Chesa Boudin’s appearance on Clubhouse on Thursday was fascinating. He’s been facing a lot of criticism after a leniently-treated felon killed two pedestrians in a hit-and-run in a stolen car on New Year’s Eve. Many, in similar circumstances, would hide from their detractors. By contrast, Chesa walked right into a Clubhouse room populated by some of his most prominent critics, and, when invited, took the stage. After a brief scuffle, in which he dodged a query about whether he still admired Hugo Chavez, he was invited to have a more civil dialogue. In response, he emitted curious, hypnotic sounds for about two hours.
The main theme was that it wasn’t his fault, and that nothing, really, was his fault. There was little he could do about anything. He verbally gestured, both frantically and calmly, at bureaucratic muck, antiquated technology, and the Brokenness of the System—he pointed outwards in every direction. The one error he admitted to was not correctly predicting the length of the pandemic. His staffing decisions, he admitted, were not optimal in light of the unexpected plague. Though it’s suspicious for anyone to claim that their only error is in not being an oracle, Chesa was erudite enough to render this claim coherent.
When confronted, he evaded without seeming evasive whatsoever. Mike Solana more or less directly asked him whether he was responsible for the deaths of Hanako Abe and Elizabeth Platt, and he seemed to be responding, at first. However, after talking for five minutes, we’d only learned that he was remorseful and that a byzantine systemic failure bore ultimate responsibility, about which he was having “difficult conversations” with stakeholders that might take some time. He was entirely absent in the chain of causality he presented.
His speech was definitely deceptive in character, but it was deceptive in a very sophisticated way. It was kind of like Dazzle Camouflage, a variety of ship camouflage used in WW1 consisting of flamboyant patterns designed to make ships difficult to track rather than difficult to see. You could never tell precisely what Chesa’s personal position was, and he threw out an impressive collection of context-free facts that seemed to prove his extremely vague case. By the time he was done with one of his dizzying riffs, he might have even convinced you that crime in San Francisco is on the downswing.
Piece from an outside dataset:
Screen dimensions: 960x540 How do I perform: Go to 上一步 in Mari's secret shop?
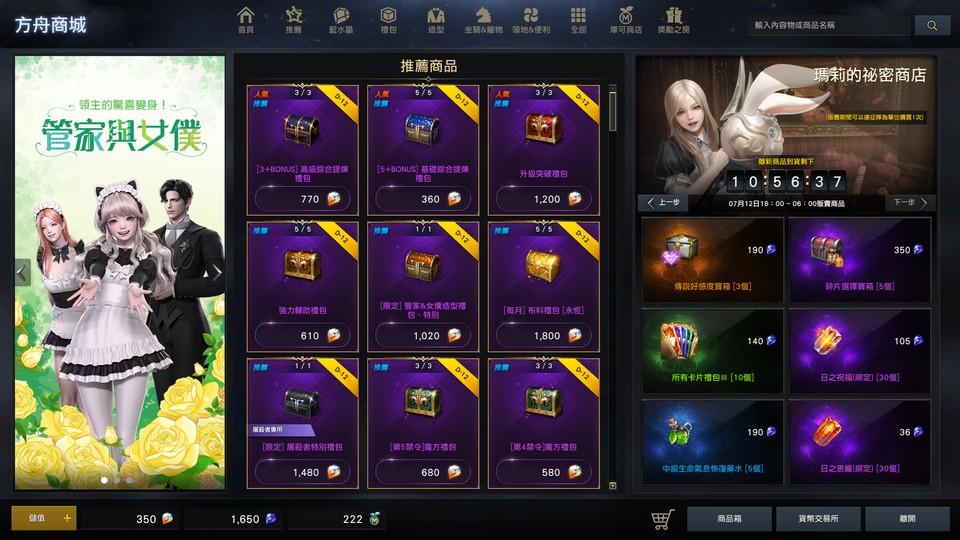pos(664,203)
At times, he seemed to be there as a representative of learned helplessness. He promised to take some kind of action, but also took great pains to imply that the action would necessarily be sluggish. Chesa, according to Chesa, is a virtuous man trapped in quicksand. The only straightforward blame he assigned was to the police.
I don’t feel informed enough to be sure about whether Chesa is as terrible as some of my peers say he is, and I’m new to the field of San Francisco Hellscape Studies. Deputy District Attorney Nancy Tung does seem credible when she says that he has blood on his hands, and it’s a little disconcerting to notice San Francisco police subtweeting their discontent with his policies. But I’m sure there are opinions on the other side I should hear.
I was hoping to learn more on Thursday. Ultimately, all I learned was that Chesa Boudin is a really smooth talker. He produces a forbidding verbal miasma. I can’t say that I don’t trust what he’s saying because I don’t really know what that is.
This kind of communication is hard to spot unless you've either been trained to recognize it or have been in the direct management of such a person. I had the latter experience and even though I knew what he was doing, I would be in a state of agreeing with him while he was talking and then upon reflection I realized he was taking advantage of me and manipulating me. Crazy stuff once you see it - you can find it in almost all major institutions.